Skip to main content
Version: 1.0.0

Troubleshooting

Error occurred when generating offline license request

Problem: when executing a command ./setup/activate-lic-server.sh --generate-offline you can get the following error:

ERR Missing file path for offline activation request file! Specify path using--offline-request’ option.

Solution: Make sure that the platform.secrets.json and license-server.settings.cfg files contain values for the license-secret, license_key and license_server_address variables.

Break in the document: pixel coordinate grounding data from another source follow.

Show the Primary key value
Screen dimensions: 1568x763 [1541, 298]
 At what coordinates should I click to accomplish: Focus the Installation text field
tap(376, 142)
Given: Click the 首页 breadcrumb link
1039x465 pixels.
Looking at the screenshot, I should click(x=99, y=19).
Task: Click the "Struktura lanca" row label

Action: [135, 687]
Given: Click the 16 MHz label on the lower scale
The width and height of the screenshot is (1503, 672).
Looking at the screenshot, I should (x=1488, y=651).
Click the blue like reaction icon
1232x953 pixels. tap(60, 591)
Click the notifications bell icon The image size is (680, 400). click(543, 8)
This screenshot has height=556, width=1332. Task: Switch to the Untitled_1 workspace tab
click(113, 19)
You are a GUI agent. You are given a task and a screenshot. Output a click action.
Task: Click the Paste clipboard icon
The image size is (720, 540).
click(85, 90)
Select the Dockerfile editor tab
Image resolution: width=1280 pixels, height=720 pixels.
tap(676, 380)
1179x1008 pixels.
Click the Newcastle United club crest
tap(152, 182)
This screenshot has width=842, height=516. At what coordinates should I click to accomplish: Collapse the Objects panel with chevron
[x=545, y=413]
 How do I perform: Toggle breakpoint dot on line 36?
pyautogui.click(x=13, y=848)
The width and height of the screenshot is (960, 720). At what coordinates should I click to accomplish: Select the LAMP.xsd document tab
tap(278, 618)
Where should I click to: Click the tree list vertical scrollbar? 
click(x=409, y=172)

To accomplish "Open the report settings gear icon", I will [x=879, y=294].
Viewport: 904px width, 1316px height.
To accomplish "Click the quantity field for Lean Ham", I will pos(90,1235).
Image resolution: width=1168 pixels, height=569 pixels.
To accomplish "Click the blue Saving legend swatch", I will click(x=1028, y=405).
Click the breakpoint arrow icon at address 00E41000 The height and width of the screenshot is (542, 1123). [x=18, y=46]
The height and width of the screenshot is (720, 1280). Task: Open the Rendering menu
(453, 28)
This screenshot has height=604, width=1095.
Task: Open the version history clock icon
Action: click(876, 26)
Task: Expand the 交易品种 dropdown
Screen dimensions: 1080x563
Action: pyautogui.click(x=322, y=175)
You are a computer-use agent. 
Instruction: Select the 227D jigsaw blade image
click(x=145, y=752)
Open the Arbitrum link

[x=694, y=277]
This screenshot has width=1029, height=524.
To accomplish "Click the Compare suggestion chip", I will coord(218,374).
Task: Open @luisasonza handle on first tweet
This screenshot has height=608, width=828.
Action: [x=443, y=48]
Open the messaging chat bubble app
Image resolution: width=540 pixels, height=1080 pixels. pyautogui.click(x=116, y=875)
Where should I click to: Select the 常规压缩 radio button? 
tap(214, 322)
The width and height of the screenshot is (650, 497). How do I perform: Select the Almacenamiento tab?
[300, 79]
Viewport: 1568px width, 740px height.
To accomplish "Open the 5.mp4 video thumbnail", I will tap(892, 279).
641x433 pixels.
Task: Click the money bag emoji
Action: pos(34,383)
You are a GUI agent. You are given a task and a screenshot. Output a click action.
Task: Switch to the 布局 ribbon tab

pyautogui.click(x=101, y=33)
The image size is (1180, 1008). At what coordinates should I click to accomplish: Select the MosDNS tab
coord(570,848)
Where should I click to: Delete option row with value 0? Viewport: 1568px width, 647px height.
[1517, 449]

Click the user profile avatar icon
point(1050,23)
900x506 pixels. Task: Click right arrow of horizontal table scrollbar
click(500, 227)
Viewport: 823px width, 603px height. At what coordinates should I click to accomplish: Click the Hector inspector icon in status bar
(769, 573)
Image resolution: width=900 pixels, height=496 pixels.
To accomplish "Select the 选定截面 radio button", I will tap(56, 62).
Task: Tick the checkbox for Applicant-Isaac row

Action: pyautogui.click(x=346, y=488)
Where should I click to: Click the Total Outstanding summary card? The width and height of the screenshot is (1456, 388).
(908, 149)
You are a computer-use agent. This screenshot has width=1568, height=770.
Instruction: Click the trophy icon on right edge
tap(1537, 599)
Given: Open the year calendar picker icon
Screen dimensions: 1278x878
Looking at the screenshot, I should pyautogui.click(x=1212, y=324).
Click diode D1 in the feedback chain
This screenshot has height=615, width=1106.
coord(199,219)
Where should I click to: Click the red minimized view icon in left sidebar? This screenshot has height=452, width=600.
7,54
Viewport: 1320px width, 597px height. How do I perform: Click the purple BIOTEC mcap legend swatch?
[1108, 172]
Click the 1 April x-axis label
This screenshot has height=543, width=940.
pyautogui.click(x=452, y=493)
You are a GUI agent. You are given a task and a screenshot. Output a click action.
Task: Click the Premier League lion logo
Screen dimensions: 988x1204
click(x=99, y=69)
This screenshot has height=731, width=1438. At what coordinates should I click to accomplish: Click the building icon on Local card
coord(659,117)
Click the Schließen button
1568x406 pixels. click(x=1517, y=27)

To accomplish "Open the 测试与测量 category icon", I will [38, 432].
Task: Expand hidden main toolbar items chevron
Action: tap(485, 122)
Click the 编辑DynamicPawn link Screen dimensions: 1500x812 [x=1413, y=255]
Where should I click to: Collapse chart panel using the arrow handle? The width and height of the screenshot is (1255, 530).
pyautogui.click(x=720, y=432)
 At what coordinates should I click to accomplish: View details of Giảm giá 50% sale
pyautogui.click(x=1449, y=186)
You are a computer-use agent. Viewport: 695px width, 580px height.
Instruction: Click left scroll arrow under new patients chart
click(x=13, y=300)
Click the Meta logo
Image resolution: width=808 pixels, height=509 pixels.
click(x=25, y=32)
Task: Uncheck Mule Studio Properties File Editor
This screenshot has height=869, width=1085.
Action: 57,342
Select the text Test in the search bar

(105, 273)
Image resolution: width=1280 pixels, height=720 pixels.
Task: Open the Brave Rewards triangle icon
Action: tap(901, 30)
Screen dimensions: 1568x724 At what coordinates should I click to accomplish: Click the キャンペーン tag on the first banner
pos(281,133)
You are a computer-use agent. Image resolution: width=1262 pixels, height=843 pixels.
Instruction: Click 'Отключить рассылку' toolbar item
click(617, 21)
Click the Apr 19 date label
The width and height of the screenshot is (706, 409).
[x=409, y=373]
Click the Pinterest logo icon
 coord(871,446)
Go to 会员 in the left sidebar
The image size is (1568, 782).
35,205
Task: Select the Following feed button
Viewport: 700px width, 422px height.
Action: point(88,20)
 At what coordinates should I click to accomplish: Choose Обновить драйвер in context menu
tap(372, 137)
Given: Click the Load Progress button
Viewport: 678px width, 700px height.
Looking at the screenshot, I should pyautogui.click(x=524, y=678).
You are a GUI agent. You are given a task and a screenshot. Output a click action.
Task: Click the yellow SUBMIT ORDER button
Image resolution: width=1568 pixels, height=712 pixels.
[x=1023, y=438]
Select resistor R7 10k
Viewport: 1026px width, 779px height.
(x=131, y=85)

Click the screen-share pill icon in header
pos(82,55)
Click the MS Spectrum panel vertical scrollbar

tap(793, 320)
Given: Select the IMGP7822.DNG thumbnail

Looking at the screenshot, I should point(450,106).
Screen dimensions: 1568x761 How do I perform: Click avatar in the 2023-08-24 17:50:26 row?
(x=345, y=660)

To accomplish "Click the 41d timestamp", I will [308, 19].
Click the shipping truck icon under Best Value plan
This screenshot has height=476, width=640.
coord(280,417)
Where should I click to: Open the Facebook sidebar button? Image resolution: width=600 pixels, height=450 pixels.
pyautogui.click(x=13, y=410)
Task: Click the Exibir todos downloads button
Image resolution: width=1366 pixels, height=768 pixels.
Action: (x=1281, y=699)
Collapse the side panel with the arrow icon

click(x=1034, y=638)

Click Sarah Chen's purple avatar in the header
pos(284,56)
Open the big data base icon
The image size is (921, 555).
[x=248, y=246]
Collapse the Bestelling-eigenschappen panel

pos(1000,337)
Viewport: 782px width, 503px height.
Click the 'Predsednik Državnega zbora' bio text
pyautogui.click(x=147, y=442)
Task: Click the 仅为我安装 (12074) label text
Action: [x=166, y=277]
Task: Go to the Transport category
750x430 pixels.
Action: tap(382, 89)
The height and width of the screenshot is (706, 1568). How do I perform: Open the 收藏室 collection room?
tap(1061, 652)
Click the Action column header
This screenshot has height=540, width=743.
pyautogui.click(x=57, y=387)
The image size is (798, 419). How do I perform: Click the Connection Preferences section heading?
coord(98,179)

Error with nvidia-device-plugin when checking cluster components

Problem: when executing a command kubectl get all --all-namespaces you can receive the following error:

Error: failed to start container "nvidia-device-plugin-ctr": Error response from daemon: failed to create shim task: OCI runtime create failed: runc create failed: unable to start container process: error during container init: error running hook #0: error running hook: exit status 1, stdout: , stderr: Auto-detected mode as 'legacy'
nvidia-container-cli: initialization error: nvml error: driver/library version mismatch: unknown

img.png

Solution:

  1. For information about your graphics card and available drivers, run the following command:
 ubuntu-drivers devices
  1. The console output indicates that the system has a "GeForce GTX 1050 Ti" graphics card and the recommended driver "nvidia-driver-515".
 == /sys/devices/pci0000:00/0000:00:10.0 ==
modalias : pci:v000010DEd00001C82sv00001458sd00003764bc03sc00i00
vendor : NVIDIA Corporation
model : GP107 [GeForce GTX 1050 Ti]
manual_install: True
driver : nvidia-driver-510-server - distro non-free
driver : nvidia-driver-450-server - distro non-free
driver : nvidia-driver-390 - distro non-free
driver : nvidia-driver-520 - distro non-free
driver : nvidia-driver-418-server - distro non-free
driver : nvidia-driver-515-server - distro non-free
driver : nvidia-driver-515 - distro non-free recommended
driver : nvidia-driver-510 - distro non-free
driver : nvidia-driver-470-server - distro non-free
driver : nvidia-driver-470 - distro non-free
driver : xserver-xorg-video-nouveau - distro free builtin
  1. To install the recommended driver, run the command:
 sudo apt install nvidia-driver-515
  1. After installing the driver, you can view the status of the graphics card using the nvidia-smi monitoring tool:

img.png

  1. You can view the driver version using the command:
 cat /proc/driver/nvidia/version

img.png

Error occurred when deploying the Platform in a cluster

Problem: not all services are started up when executing a command ./setup/deploy.sh.

img.png

Solution: Request the log platform-postgres-dep using the command:

 kubectl logs -f <full name of pod>

img.png

If the output shows an error about incorrect database name or authorization data, check the correctness of the entered authorization data in the ./cfg/platform.secrets.json file.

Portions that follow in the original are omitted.